* **Yapılacak iş**: Aşağıdaki film eleştirisi alıntılarında, Borat yorumuna göre Kazakistan'ın yanı sıra hangi ülke için de aynı şey geçerli?

* **Gösterilen metin**:
○ ○ ○ ○
Eleştirmenin Not Defteri

2 Temmuz 2013 Salı

KRİTİK CÜMLELER - 1


Çeşitli yayınlarda yazdığım eleştiri yazıları arşivimden bazı seçmeler...

 

"Sen demin 'fosforlu kedi gözleri' mi dedin? Dur ben bunu bir not alayım..."
“Bu kadar anti-Amerikancı olup da dizinin son bölümünde oynatmak için fellik fellik Hollywood’lu oyuncu aramak da biraz tuhaf kaçıyor doğrusu...”  - Kurtlar Vadisi Irak


“O kadar dizi bölümünden sonra bile, Necati Şaşmaz’ın oyunculuğu hâlâ kasılmaktan ibaret” – Kurtlar Vadisi Irak 

“Film küçük küçük skeçlerden oluşturulmuş gibi ve bir sahnede güldürmeyi amaçlarken hemen arkasındaki sahneyle üzmeye çalışıyor. Bu döngü böyle üç beş kere birbirini takip ediyor ve kestirmeden finale ulaşılıyor.” – Maskeli Beşler 

“Zaten Ali Atıf Bir’i kadrosuna almış bir filmden de pek fazla bir şey beklememek lazım belki de!” – Maskeli Beşler Irak 

“Kazakistan’ı rezil ettiği konusunda ise belli bir doğruluk payı var. Ama aynı şey Amerika için de geçerli. Zira Borat, Amerikan yaşam tarzını araştırdıkça kazıdığı,yaldızın altında çürüme ve bir türlü önlenemeyen ırkçılık dışında pek de matah şeyler bulamıyor.” – Borat 

“Gülme eşiğinizin bayağı aşağıda olması gerek bu filmde gülebilmeniz için...” – Taxi 4

 
"Madem ki öleceğiz birkaç hayvanı da yanımızda götürelim... Sen de bir foto çek Morgan!"

“Mısır piramitlerinin tepesine çıktıkları sahnede (ki böyle bir şeye izin verilmiyor gerçekte!) neredeyse çizgi filme benziyor film.” - Şimdi ya da Asla (The Bucket List)
○ ○ ○ ○
* **Verilen bilgiler**:
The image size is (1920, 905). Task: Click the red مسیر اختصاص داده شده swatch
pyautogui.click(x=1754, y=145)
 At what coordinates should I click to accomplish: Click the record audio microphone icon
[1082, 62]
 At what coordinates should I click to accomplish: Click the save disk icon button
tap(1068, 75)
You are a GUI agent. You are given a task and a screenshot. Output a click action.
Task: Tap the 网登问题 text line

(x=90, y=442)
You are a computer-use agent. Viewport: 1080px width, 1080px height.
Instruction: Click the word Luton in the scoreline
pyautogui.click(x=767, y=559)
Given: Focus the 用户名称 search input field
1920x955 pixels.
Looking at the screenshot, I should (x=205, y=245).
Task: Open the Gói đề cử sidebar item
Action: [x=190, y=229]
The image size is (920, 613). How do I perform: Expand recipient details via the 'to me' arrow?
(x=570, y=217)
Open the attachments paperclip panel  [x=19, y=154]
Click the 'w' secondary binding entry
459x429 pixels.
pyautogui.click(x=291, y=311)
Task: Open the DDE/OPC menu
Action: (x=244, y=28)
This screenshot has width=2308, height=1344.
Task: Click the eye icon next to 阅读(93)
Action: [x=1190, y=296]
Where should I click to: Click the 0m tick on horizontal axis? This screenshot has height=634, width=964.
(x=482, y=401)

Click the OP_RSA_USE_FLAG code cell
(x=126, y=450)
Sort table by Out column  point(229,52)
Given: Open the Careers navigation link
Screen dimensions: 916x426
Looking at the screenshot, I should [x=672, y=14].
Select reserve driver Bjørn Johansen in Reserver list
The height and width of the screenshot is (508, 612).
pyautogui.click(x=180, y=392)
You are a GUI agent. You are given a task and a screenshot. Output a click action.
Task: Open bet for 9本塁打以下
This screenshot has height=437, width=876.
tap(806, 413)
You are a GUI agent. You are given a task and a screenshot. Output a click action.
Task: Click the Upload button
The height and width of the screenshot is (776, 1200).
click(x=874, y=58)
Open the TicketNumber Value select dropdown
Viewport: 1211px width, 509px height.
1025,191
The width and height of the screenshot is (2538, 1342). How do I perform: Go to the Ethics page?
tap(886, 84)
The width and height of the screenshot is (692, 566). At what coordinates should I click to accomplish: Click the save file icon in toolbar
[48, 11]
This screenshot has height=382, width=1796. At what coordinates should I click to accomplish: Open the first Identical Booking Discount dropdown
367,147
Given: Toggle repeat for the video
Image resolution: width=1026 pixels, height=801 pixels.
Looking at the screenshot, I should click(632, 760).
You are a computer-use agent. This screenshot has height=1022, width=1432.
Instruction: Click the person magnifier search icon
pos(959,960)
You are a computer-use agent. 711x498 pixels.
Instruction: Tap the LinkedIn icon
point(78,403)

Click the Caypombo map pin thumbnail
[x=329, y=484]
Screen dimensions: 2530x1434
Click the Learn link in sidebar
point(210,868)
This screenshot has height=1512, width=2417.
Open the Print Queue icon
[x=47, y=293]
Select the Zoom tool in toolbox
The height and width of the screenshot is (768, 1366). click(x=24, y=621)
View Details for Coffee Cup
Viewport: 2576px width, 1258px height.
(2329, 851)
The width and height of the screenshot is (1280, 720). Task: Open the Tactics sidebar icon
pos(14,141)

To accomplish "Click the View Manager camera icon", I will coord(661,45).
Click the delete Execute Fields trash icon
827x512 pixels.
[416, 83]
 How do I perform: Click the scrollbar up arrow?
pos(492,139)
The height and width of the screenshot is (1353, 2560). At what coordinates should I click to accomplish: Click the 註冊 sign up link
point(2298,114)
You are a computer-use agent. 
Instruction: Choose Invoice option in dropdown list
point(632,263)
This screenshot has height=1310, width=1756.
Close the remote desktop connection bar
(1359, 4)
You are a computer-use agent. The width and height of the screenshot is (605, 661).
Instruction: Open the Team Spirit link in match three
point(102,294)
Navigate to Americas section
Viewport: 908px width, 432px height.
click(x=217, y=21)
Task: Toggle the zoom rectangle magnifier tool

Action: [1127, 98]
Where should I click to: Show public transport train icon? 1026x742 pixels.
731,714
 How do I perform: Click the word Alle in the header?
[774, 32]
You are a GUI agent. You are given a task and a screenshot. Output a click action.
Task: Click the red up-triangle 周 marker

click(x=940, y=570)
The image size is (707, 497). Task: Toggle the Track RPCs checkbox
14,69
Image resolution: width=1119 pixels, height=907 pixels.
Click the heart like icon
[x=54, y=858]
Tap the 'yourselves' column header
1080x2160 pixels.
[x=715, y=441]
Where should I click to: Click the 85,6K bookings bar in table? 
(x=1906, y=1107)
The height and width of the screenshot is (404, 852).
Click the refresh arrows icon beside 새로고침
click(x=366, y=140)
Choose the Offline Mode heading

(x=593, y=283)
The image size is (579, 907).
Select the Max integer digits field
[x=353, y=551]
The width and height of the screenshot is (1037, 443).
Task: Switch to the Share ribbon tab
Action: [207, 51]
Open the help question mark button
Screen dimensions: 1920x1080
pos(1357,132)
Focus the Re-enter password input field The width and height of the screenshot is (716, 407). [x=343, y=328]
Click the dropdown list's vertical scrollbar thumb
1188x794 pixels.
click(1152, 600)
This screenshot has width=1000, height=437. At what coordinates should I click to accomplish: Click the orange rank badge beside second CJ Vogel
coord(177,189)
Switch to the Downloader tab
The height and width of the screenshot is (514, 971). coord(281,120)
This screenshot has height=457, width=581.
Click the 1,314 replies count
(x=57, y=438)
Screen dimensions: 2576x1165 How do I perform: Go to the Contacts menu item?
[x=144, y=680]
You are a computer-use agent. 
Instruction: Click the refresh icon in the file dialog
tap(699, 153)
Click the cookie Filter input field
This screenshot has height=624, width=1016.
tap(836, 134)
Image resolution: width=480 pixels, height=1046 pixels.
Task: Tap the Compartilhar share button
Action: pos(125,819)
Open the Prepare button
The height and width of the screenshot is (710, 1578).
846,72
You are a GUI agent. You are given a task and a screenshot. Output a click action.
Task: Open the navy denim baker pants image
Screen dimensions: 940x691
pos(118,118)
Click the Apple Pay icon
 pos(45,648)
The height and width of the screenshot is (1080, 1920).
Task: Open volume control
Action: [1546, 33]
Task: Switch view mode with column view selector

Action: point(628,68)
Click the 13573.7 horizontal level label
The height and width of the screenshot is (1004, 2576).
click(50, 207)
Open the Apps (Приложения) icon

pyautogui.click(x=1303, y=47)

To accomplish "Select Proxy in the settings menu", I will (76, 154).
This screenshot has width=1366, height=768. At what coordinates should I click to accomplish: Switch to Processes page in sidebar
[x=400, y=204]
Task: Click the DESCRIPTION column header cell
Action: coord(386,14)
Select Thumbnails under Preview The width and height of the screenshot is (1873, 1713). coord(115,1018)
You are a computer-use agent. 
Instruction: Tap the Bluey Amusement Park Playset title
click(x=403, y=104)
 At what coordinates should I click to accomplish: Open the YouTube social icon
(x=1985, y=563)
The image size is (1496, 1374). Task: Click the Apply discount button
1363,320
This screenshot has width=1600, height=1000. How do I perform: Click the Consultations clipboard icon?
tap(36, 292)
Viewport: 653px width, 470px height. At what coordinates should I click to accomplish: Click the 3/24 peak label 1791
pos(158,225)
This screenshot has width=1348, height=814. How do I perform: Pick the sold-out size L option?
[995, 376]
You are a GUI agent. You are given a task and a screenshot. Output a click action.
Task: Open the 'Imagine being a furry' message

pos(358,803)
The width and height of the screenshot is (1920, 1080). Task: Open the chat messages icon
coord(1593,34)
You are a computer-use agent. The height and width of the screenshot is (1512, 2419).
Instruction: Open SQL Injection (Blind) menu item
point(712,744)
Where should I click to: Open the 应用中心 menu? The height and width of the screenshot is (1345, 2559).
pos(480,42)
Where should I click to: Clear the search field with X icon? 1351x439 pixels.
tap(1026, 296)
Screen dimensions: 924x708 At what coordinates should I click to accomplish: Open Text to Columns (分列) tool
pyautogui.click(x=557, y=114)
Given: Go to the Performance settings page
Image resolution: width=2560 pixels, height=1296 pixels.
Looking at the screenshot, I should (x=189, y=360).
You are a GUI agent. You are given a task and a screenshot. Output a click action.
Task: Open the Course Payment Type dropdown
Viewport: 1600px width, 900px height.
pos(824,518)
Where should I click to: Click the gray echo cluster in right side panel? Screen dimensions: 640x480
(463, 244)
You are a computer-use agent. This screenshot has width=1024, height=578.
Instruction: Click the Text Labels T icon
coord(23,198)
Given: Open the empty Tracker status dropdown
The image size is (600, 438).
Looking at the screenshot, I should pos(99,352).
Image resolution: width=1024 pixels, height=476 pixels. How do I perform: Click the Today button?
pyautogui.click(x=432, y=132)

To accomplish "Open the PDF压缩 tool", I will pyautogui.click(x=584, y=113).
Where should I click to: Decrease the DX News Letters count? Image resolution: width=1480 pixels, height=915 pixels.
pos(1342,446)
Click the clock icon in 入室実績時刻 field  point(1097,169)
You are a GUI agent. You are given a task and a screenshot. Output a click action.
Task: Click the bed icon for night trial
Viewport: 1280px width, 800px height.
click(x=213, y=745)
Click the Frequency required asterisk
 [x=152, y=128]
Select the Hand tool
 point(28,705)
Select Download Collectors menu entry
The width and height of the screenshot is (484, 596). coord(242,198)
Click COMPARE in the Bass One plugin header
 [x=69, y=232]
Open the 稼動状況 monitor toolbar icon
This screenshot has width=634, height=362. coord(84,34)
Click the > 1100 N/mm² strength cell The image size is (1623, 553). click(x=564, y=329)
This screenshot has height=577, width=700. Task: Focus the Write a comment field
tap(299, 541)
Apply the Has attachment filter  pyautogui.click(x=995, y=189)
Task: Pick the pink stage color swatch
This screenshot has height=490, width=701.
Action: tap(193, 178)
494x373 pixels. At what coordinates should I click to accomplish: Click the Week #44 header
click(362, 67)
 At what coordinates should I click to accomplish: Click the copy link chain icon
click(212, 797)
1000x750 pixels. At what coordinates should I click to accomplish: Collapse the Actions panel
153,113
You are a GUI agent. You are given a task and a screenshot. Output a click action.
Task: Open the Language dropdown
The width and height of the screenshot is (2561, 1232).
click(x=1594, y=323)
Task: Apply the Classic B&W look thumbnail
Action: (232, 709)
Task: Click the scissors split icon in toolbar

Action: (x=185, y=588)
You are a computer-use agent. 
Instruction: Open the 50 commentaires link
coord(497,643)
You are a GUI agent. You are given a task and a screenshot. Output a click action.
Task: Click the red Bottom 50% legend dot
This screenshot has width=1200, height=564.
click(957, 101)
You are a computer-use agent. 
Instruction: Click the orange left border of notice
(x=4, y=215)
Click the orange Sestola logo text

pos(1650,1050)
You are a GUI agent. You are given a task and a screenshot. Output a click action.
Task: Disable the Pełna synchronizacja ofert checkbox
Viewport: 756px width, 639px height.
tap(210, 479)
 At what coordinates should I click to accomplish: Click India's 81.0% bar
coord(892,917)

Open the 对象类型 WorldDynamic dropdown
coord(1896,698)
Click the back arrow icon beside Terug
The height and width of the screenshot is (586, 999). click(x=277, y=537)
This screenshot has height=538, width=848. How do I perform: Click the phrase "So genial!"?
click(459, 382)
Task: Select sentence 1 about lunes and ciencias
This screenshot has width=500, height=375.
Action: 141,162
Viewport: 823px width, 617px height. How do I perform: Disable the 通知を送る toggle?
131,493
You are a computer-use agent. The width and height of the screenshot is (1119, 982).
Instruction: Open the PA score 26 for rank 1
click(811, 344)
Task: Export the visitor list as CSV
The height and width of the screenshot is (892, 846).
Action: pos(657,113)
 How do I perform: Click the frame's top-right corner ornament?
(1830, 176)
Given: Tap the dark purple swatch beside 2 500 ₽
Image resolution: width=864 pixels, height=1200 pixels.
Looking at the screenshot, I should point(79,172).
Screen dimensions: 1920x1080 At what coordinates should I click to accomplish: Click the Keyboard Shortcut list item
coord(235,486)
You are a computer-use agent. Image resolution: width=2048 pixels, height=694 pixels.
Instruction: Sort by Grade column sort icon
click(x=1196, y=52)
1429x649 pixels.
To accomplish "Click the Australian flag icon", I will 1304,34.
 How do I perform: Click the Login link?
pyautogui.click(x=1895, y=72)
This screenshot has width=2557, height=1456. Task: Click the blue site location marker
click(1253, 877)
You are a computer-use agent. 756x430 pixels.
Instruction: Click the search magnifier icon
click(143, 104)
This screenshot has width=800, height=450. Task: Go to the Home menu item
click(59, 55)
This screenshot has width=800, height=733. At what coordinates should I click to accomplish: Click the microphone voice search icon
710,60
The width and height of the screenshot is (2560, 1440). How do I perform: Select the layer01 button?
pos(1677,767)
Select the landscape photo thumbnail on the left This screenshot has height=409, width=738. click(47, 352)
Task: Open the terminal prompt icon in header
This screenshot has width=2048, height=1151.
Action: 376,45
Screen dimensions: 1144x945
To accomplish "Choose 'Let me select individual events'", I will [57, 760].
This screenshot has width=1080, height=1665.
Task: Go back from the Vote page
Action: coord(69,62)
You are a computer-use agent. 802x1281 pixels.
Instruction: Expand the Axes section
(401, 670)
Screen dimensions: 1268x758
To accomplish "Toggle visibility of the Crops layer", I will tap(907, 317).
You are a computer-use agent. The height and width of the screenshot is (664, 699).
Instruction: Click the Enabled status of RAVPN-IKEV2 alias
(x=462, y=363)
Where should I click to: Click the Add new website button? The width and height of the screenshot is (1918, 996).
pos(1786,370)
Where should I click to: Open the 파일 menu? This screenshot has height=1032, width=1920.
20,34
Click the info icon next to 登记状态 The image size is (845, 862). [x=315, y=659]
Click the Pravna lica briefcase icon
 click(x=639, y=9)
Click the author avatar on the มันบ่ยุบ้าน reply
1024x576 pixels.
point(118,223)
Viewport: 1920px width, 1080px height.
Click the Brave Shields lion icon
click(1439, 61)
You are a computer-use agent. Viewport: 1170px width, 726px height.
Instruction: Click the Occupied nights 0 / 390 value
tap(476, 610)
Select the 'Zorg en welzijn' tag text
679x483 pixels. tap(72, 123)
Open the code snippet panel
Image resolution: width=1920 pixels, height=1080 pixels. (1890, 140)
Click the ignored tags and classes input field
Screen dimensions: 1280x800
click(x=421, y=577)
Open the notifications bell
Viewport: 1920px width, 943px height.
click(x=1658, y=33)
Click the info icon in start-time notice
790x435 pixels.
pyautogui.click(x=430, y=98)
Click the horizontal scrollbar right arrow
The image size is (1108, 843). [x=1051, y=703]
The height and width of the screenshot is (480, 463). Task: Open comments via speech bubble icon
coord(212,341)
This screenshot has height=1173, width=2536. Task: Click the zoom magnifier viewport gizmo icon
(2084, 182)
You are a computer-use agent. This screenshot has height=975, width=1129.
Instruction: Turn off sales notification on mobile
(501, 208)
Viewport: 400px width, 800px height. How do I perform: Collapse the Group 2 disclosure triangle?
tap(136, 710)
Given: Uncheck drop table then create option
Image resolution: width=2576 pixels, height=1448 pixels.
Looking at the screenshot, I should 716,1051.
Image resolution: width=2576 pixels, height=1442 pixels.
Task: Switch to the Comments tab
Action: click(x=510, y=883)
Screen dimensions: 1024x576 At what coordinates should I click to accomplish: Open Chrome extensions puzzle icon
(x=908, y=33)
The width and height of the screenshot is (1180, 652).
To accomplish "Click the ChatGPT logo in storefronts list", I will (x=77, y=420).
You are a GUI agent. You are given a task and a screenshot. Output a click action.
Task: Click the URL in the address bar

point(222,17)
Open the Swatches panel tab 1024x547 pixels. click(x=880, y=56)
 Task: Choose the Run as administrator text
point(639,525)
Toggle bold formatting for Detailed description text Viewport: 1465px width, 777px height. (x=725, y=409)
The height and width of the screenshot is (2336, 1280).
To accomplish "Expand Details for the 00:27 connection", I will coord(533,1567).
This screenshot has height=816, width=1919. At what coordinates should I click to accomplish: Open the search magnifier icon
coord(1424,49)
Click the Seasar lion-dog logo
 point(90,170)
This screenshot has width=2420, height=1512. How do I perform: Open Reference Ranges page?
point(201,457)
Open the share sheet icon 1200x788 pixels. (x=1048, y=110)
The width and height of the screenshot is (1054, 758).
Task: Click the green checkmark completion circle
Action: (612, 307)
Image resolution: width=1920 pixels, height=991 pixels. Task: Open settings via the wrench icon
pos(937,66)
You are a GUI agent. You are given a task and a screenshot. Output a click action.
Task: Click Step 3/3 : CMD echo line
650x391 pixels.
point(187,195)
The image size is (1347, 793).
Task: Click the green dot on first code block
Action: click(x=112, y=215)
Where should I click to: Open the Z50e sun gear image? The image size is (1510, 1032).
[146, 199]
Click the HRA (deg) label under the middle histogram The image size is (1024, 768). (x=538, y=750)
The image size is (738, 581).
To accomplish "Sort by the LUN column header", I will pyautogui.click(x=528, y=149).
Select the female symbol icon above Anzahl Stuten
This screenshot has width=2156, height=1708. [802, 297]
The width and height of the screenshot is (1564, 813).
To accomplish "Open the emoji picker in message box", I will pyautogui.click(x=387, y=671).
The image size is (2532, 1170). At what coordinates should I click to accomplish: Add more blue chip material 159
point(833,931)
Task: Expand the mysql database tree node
○ ○ ○ ○
* **Alıştırma sonucu**: Amerika.